Introductory Note:

Anyone who’s been to a third-grade classroom--or a night club, PTA meeting, or Fortune 500 board room—can tell you we have issues of erratic self-worth in our culture. In this immensely practical piece, entrepreneur (and Renovaré board chair) Jon Bailey suggests that self-esteem is incomplete without the missing ingredient of self-discipline.

Carolyn Arends
Director of Education, Renovaré

We live in a culture hopped up on self-esteem. We’re over-caffeinated with good job,’ you can do it!,’ The sky is the limit,’ or other such phrases that encourage us to stretch for the stars. I like this can-do attitude. I was born and raised on it. My parents gifted me with a healthy self-esteem, by showering me with words of affirmation. 

But growing up I still struggled with self-worth issues. I knew the sky was the limit,’ and I could do anything I set my mind to,’ but something was still missing. What I’ve learned recently, as an adult, is that self-esteem, by itself, isn’t enough. It has to be counter-balanced with self-discipline in order to grow a healthy self-worth. To be clear, self-esteem and words of affirmation are crucial, and I’m not suggesting that it’s bad or we should stop doing it. What I’m saying is that it’s incomplete. The simple and sharp point is we need to add to it a healthy dose of self-discipline. 

Why does this lopsided self-esteem environment exist? Well, the simplistic version goes like this, baby boomers didn’t get a lot of affirmation growing up. Baby boomers lived with disciplined dads who came home, in the 1950s, from a world at war. Discipline was on the brain. This control and command mentality led baby boomer parents to preach self-discipline as the way to self-worth. Baby boomers course corrected in the 60s and 70s by preaching self-esteem as the doorway to self-worth. I say you need equal measures of both.

Take my four-year-old son’s inaugural season of tee ball for example. He struggled early on with self-worth due to his premature birth, which led to physical delays, one being, running. He has found himself in situations where he wasn’t able to keep up with other kids his age. He was always a step slower.
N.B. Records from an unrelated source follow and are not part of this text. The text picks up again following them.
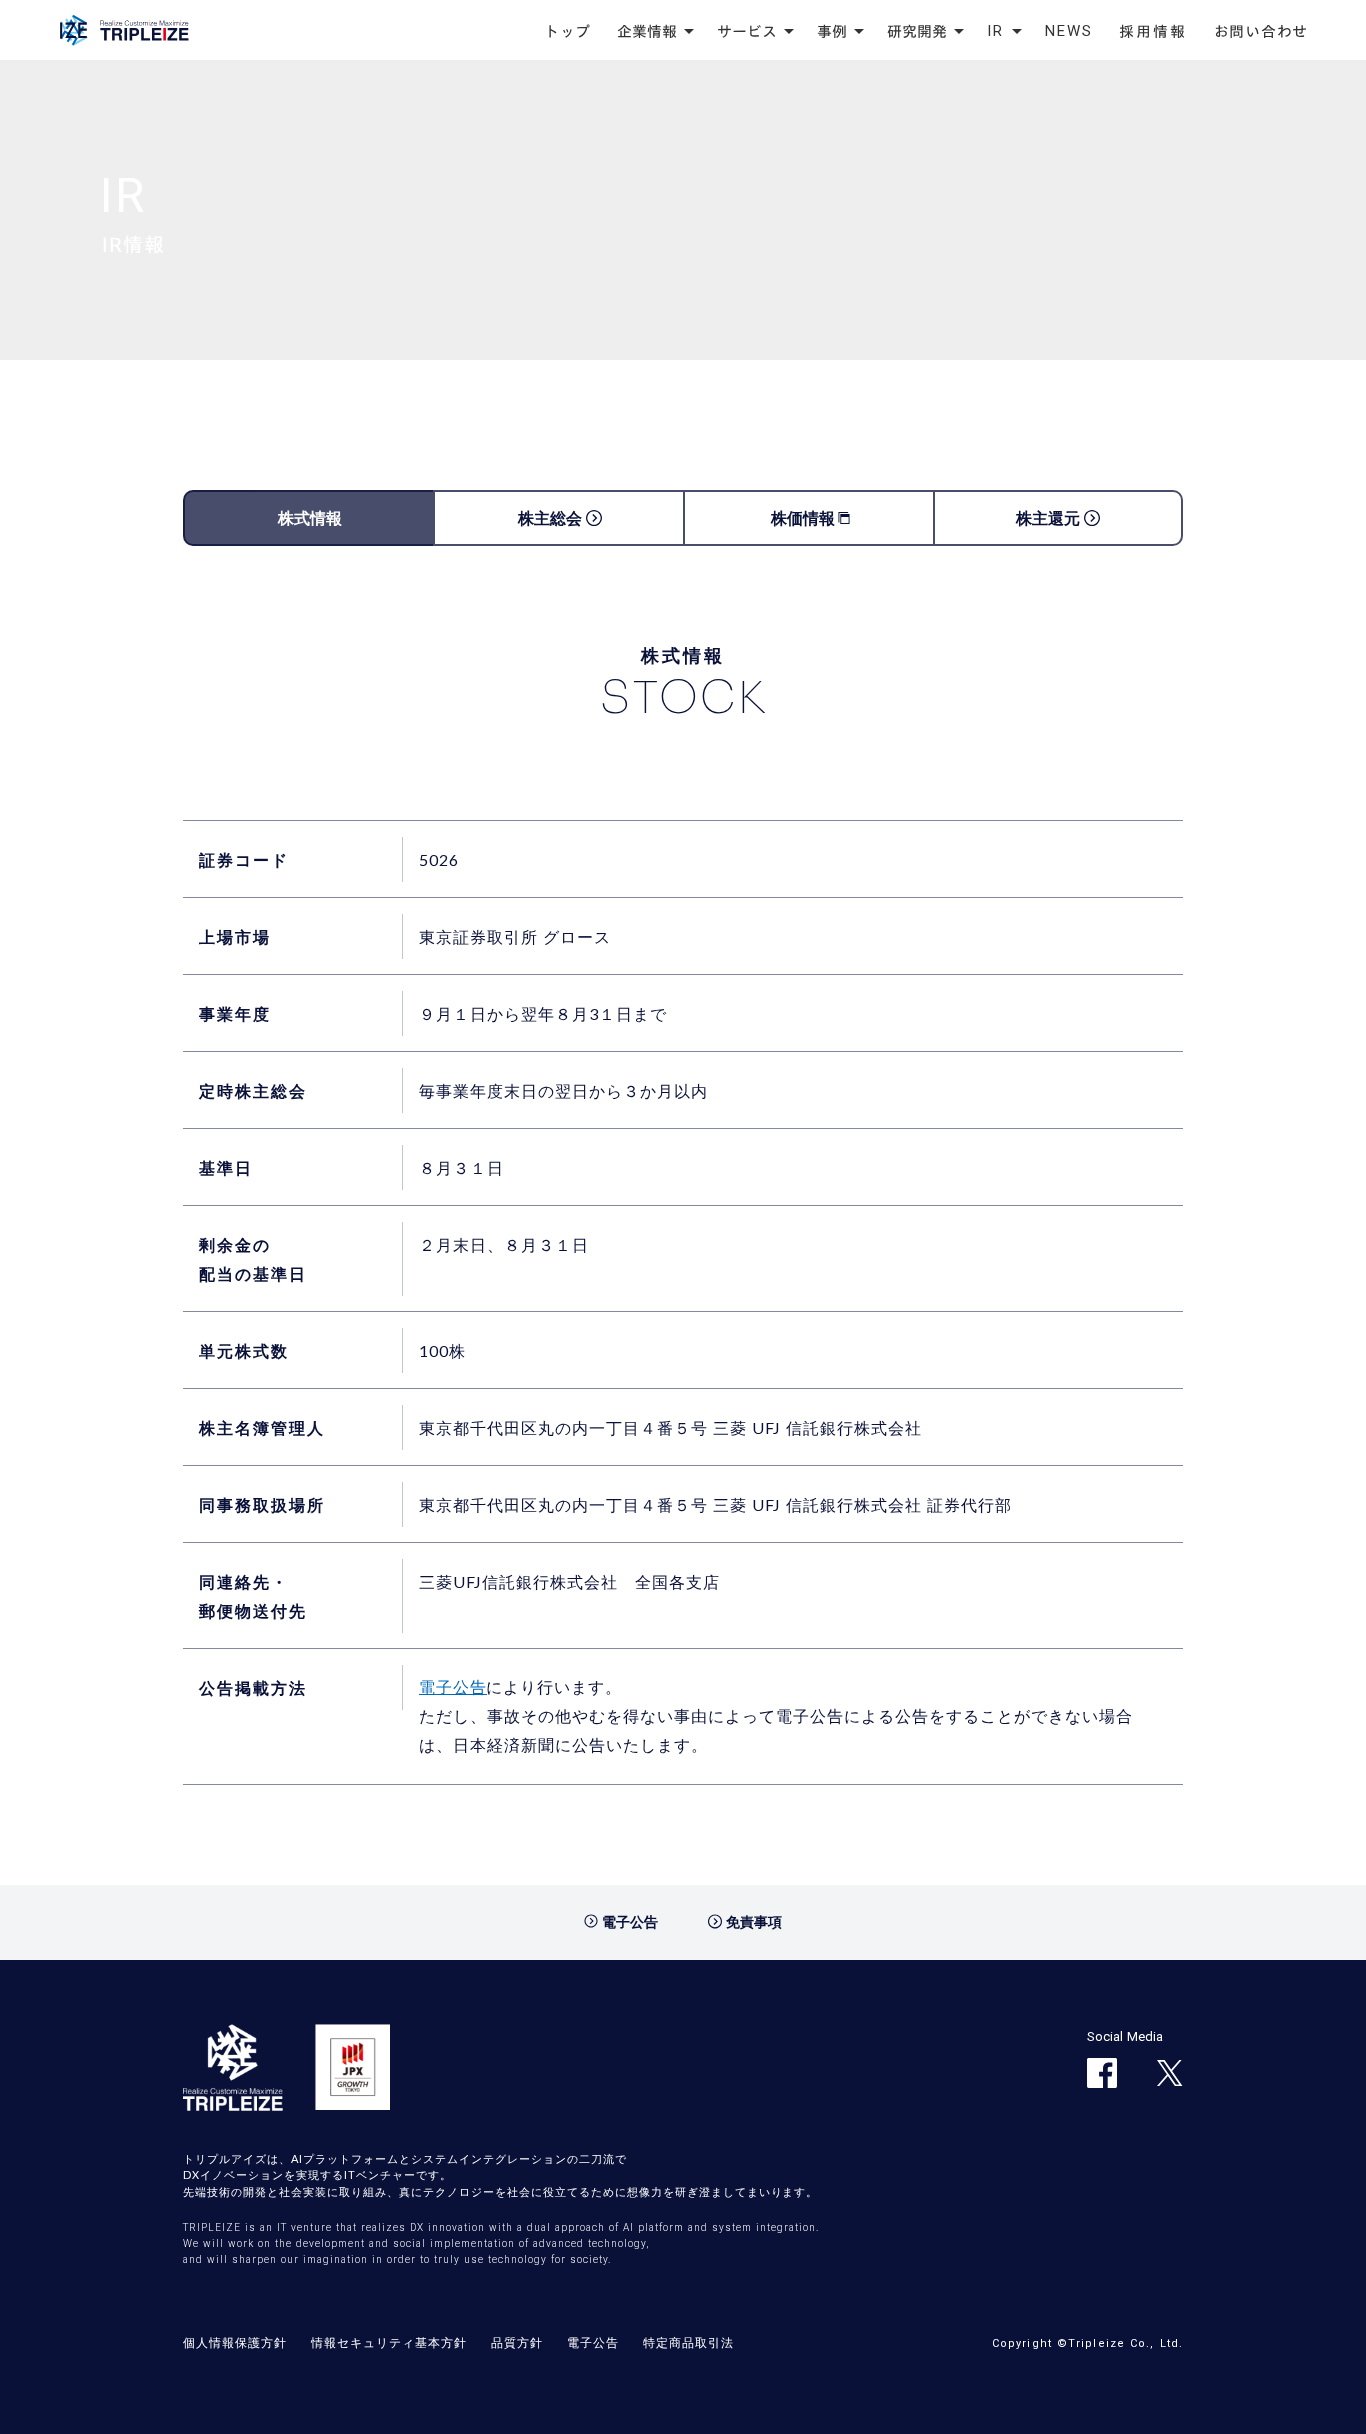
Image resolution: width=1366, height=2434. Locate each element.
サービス (747, 31)
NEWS (1069, 31)
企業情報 (647, 31)
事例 (832, 31)
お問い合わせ (1261, 31)
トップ (567, 31)
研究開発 (917, 31)
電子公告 (453, 1686)
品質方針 (517, 2342)
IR (996, 31)
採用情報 (1153, 31)
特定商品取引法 (688, 2342)
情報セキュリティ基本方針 (389, 2342)
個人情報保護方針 (235, 2342)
His mom and I would encourage him by saying, great job!’, that was an awesome hit!’, and You can do it!’. The self-esteem zingers registered with him, but he needed more to lift his self-worth. Self-discipline was the needed ingredient and it took the form of tee-ball practice. Self-discipline, putting in the reps, made a huge difference. His attitude shifted 180 degrees. This truth works for adults and tee-ballers.

When we practice something regularly and commit to self-discipline our self-worth skyrockets. 

By the time most of us have reached adulthood self-esteem zingers don’t register very high on the worth’ scale if they register at all. What we need is self-discipline. That doesn’t mean we throw away self-esteem. Like I said above, we need self-esteem counter-balanced with equal measures of self-discipline. When we strike the right balance we find our self-worth grows. 

When I complete a day long fast and wake up in the morning I feel so proud that I completed it – I didn’t give into afternoon urges or late night cravings. It’s a feeling of good pride, not bad pride. Bad pride is a high or inordinate opinion of oneself. Good pride is a deep pleasure or satisfaction derived from one’s achievements. 

Did you grow up in a warm affirmative environment, lathered with self-esteem zingers? Perhaps you’ve grown up and found that the world isn’t as warm and affirming as you were led to believe. 

Are you struggling with your own worth? Do you regularly beat yourself up? One way to shed that mentality is to add self-discipline into your life. What small, attainable discipline can you add to your life right now? It doesn’t have to be huge, just find out what that discipline is and start practicing it.